Sin embargo, el predestinado habitante de los crepúsculos gloriosos de los domingos debió esperar un poco más de lo previsto. El primer gol no sería el suyo.
River, que tiene un gualicho de aquellos, después de 28 minutos en los que generó dos penales y una jugada de gol detenida por un línea, tras 28 minutos de jugar mejor, más compacto e incisivo, se metió un gol, acaso, y que perdone Palermo, era la única forma que tenía Boca de convertir un gol jugando de la forma en que lo estaba haciendo, que significa espantosamente.
Ahí, con ese regalo absurdo de Carrizo, los xeneizes parecieron entender que los dioses estaban esta vez con ellos, y pusieron cinco minutos de fútbol que se cerraron con el gol que todo el mundo esperaba. River lo facilitó como para quitarse de encima la sospecha. Que lo haga de una buena vez, dijeron los defensores y ahí nomás entraba Don Martín a cabecear mano a mano con las dudas de Juan Pablo, para cumplir con ese mandato que era parte de la atmósfera como el aire frío y silbador que cruzaba la tarde. Poco más de media hora y Boca se encontraba con un triunfo que tenía aditivos maliciosos como el hecho inefable del gol de Palermo y la injusticia del resultado. River, en cambio, iba tomando nota de la impotencia de sus delanteros, de la cantidad de errores del árbitro y le empezó a encontrar, entre los habitantes de su tribuna, gusto a poco a la zurda de Lamela en soledad, y al brío de Almeyda con palpable inclinación al enojo que lo eyectaría del partido una hora más tarde.
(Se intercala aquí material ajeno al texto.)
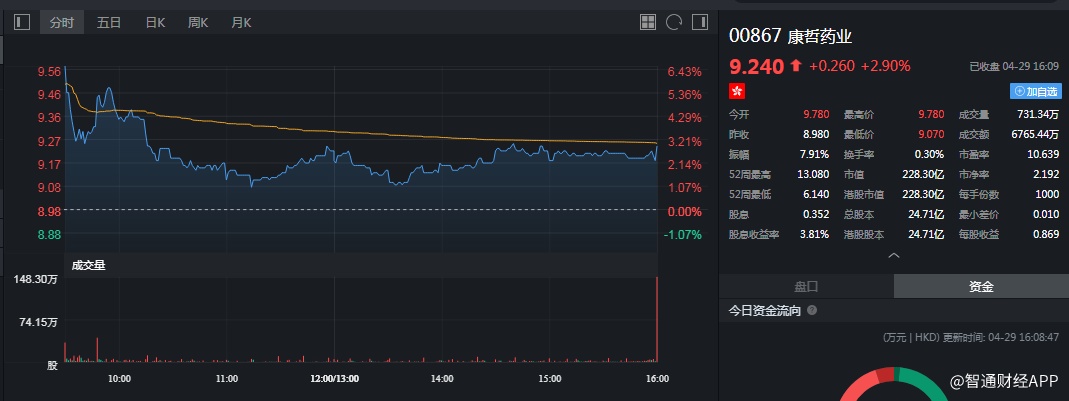Open the 周K weekly candlestick tab

[198, 22]
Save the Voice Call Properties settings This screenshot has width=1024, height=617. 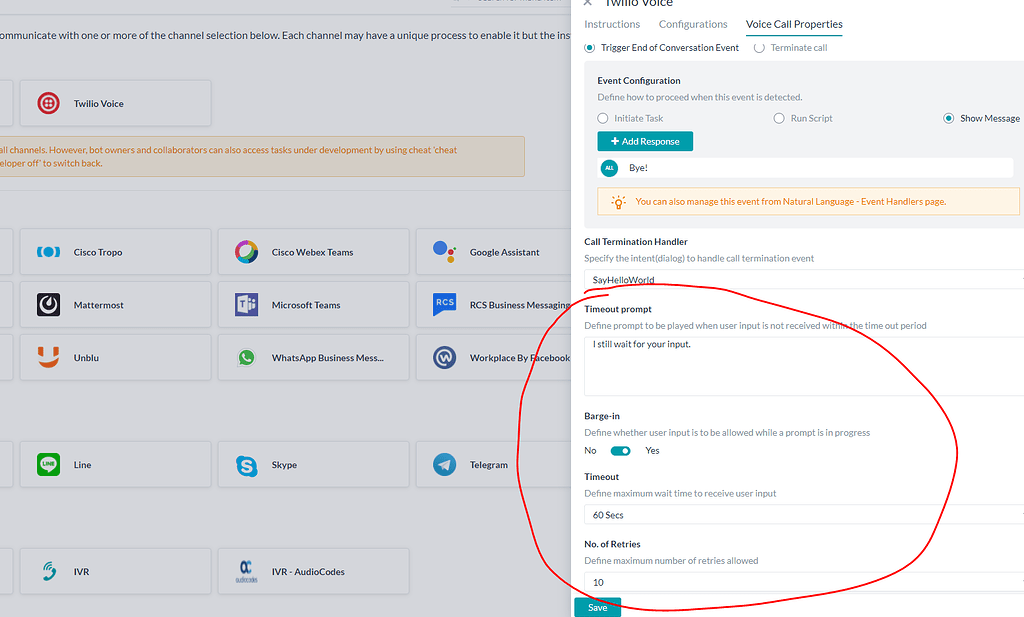click(597, 606)
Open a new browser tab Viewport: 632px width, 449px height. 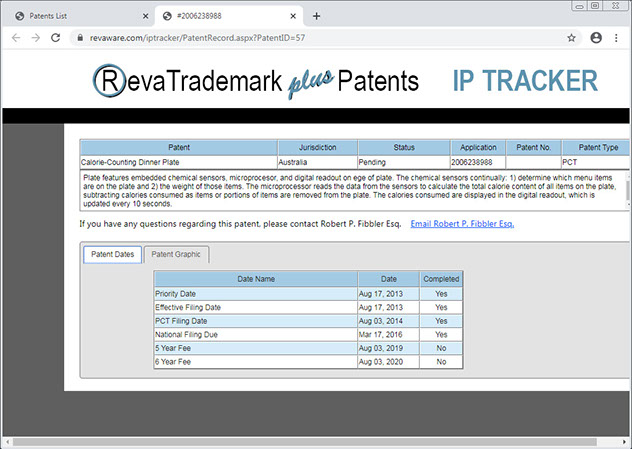point(317,15)
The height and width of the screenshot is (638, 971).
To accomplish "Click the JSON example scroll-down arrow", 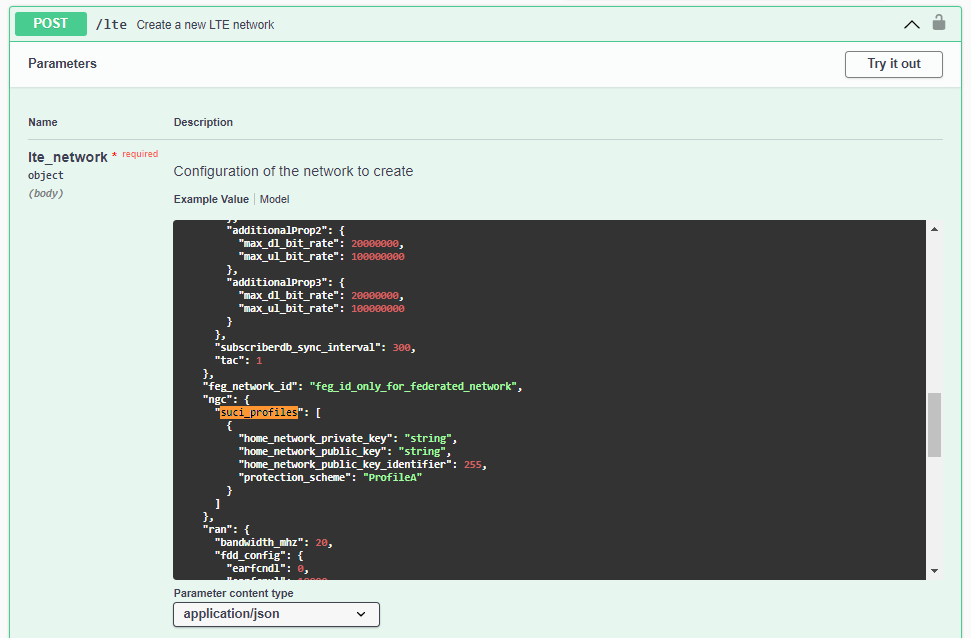I will (934, 570).
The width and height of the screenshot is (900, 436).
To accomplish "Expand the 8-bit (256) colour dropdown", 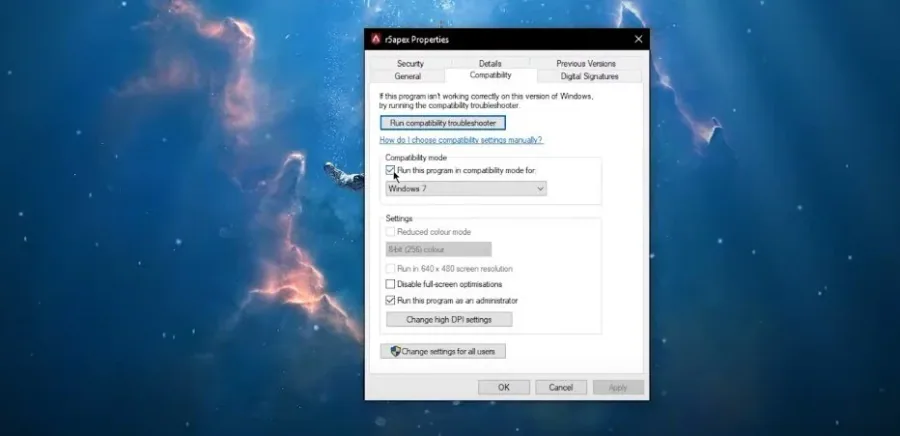I will coord(439,249).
Y EL DESPUÉS. Los últimos minutos de ese primer tiempo eran la cola, el “trailer”de la película que se vería en el segundo. Sólo que otro protagonista de los pocos que generan expectativa por sí solo empezó a manejar los hilos, instalado como un ángel que lo hace desde su nube en medio de la tormenta que lo rodea. Juan Román Riquelme en uno de los clásicos menos brillantes de su vida, supo mucho antes del final que el premio venía casi de arriba, que podía jugar como en un entrenamiento, y que nada podía cambiar el rumbo de una tarde que definieron mucho más los imponderables que los méritos.
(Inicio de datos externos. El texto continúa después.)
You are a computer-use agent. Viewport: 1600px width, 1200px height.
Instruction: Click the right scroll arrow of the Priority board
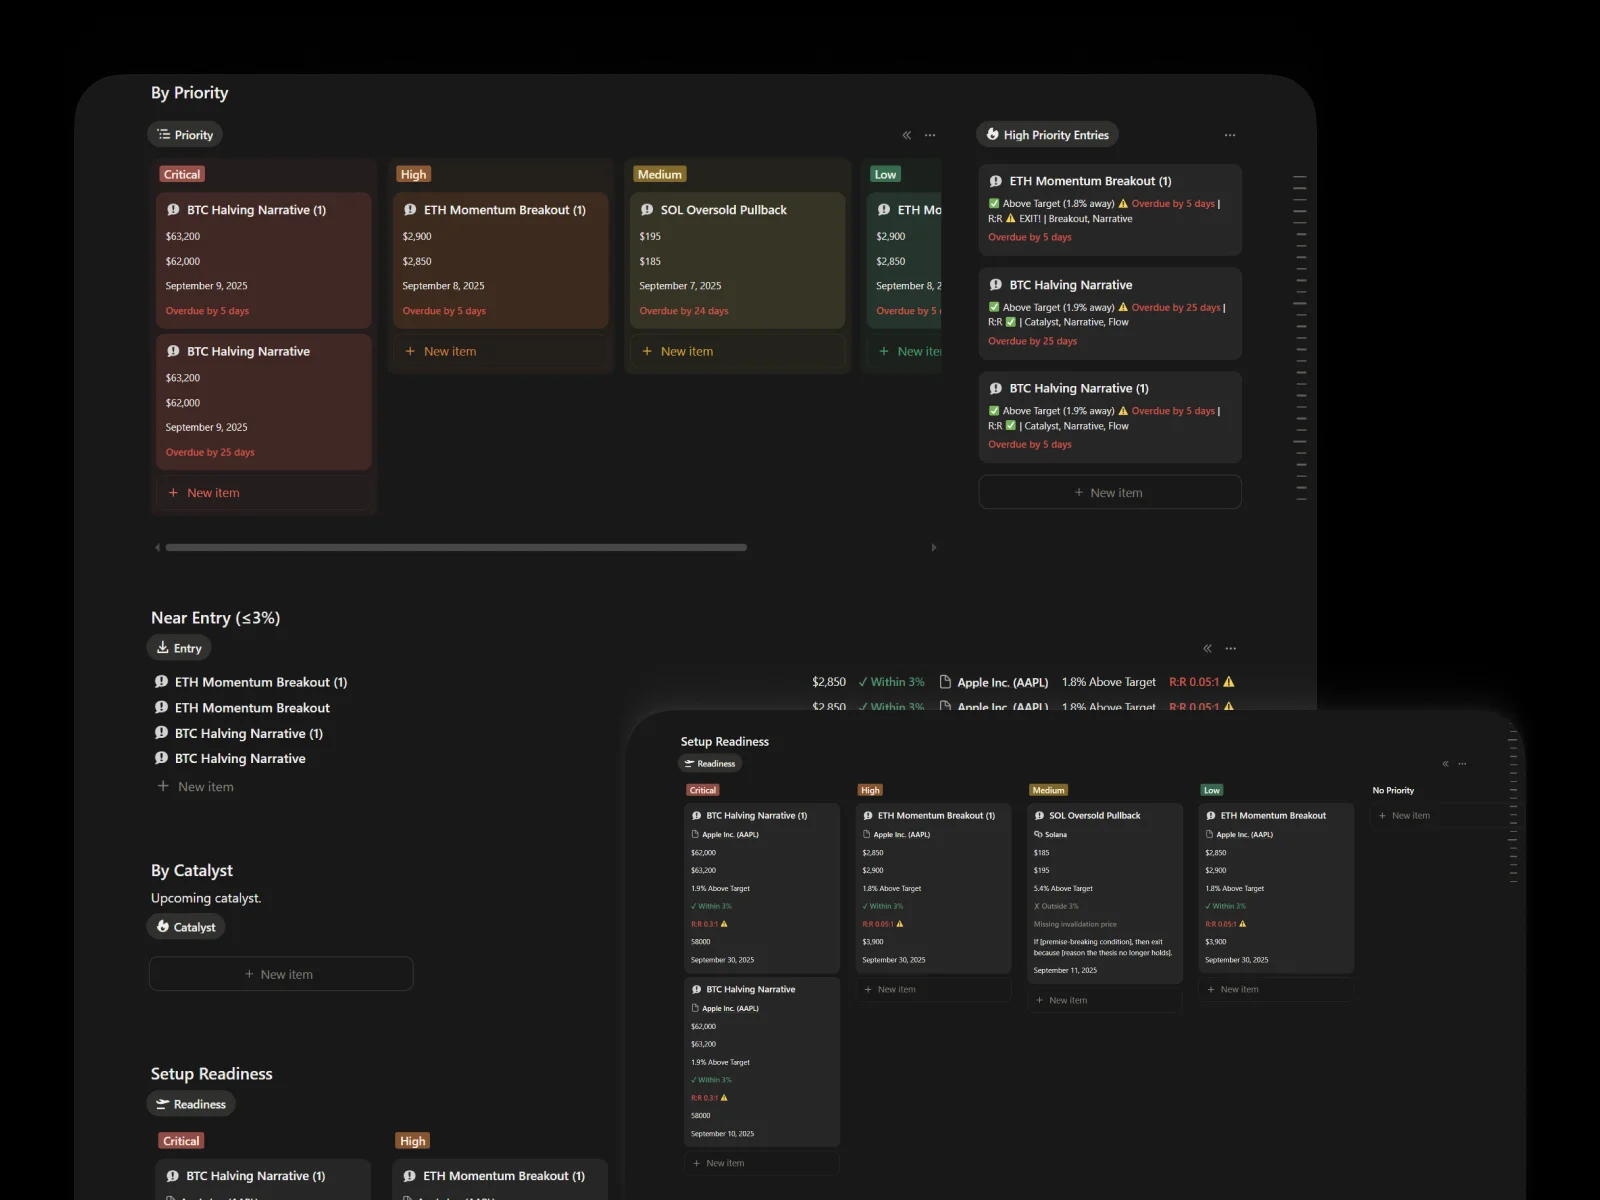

No hubo individualidades destacas, salvo algún defensor como Juan Insaurralde que no influye en las calidades de un partido, y Patricio Loustau continuó esgrimiendo un reglamento especial que clausura su participación en las áreas.
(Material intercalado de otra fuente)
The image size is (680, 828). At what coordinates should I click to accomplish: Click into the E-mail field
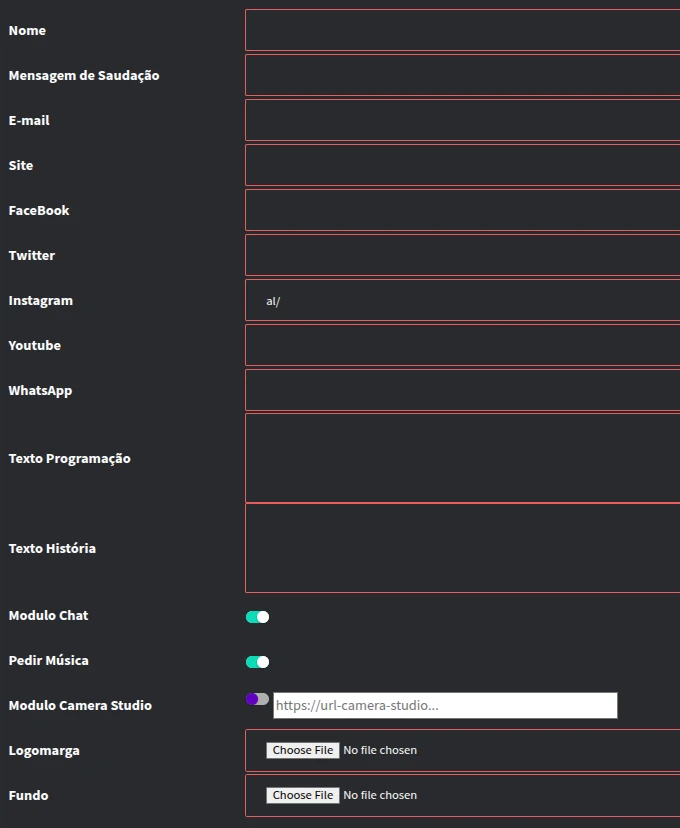(x=462, y=120)
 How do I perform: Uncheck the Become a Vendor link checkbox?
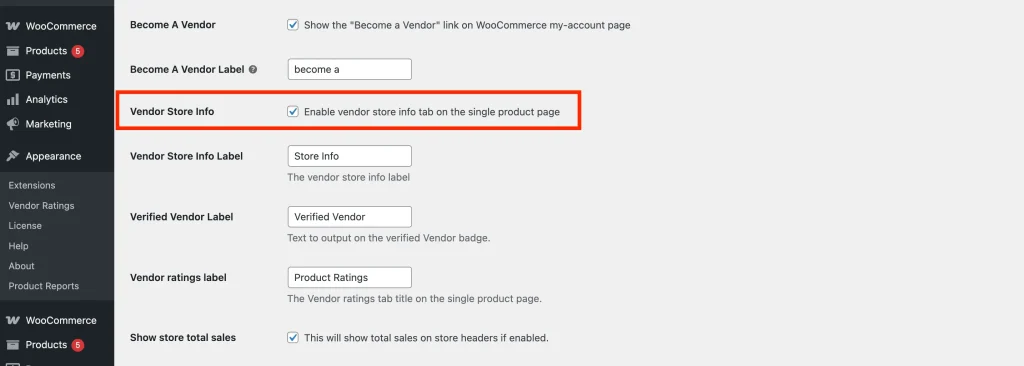(x=293, y=25)
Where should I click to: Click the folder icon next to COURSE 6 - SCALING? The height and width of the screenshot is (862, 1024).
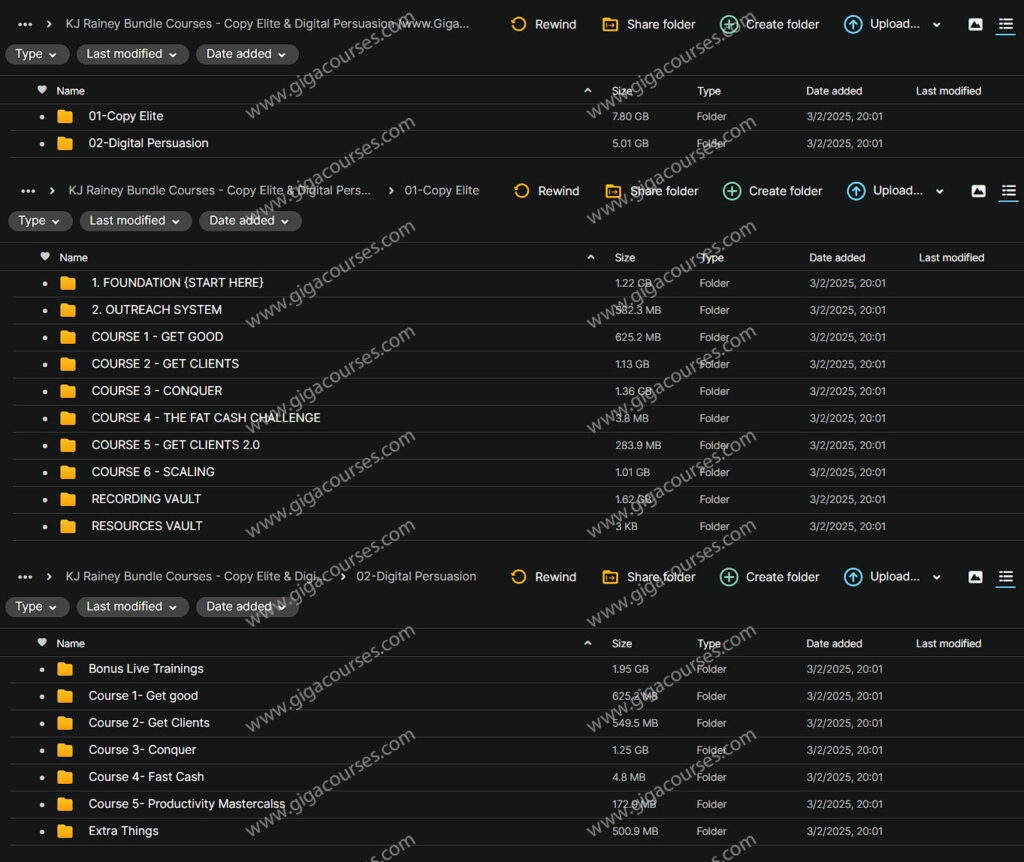coord(68,472)
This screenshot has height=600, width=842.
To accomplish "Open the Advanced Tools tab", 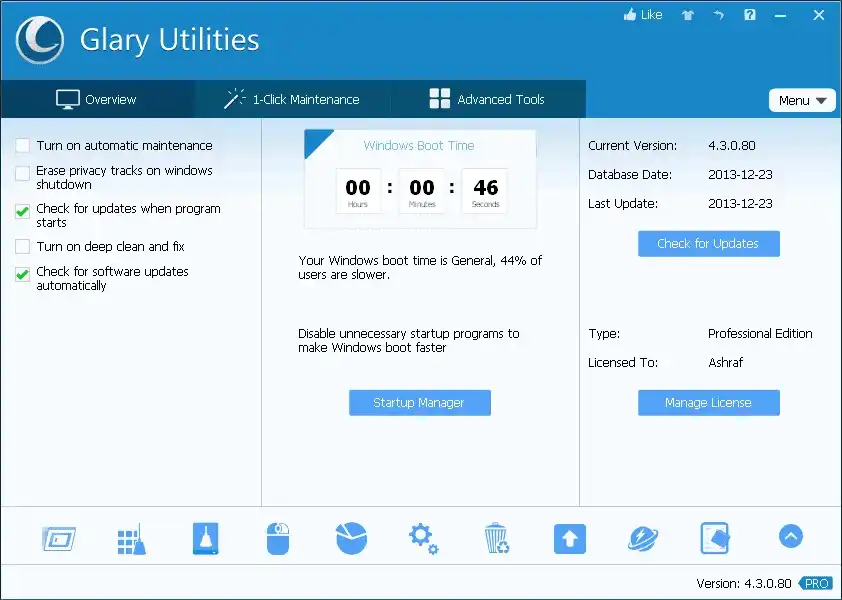I will [487, 99].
La gente de Boca tronó en sus dominios con una alegría al final legitimada, porque anduvo mucho más cerca del tercer gol que River de conseguir un descuento, aunque a los millonarios solamente les sirviera para tener un motivo valedero para seguir luchando.
Y EL FINAL. Pero ni eso tenía River por entonces. En un lateral, faltando 20 minutos, Matías Almeyda corrió desde la mitad de la cancha para hacerlo, mientras el joven Roberto Pereyra pensaba llegar con un trotecito apenas entendible en un jugador que “hace” tiempo...
En Boca se fue aclarando un poco el remolino de Pablo Mouche, Nicolás Colazo pensó que estaba “hecho” y el partido se fue muriendo en medio de tal indiferencia, que quizás por eso decidieron romper con la modorra Almeyda y Clemente Rodríguez, haciéndose echar al cabo de una pelea sin trompadas.
Matías se besó la camiseta, se desprendió de dos policías a los que pareció no gustarles el gesto del jugador, y él sintió que también eran de Boca los agentes, porque es lo que se piensa cuando uno se desbarranca y siente que todo le juega en contra.
Julio César Falcioni salvó el año, lo cual está bien porque merece tener tiempo de armar su verdadero equipo, y Jota Jota no sabe qué decir, porque andar mencionando la suerte es argumentalmente pobre, aunque sea cierto.
Al cabo, puede decirse que Boca, habiendo llegado con ese gol bajo el brazo que aseguraba la leyenda de Palermo, recibió un obsequio inesperado, cuando Carrizo se anotó ese blooper para su carrera. Y, en fuerzas tan parejas, fue demasiada ventaja.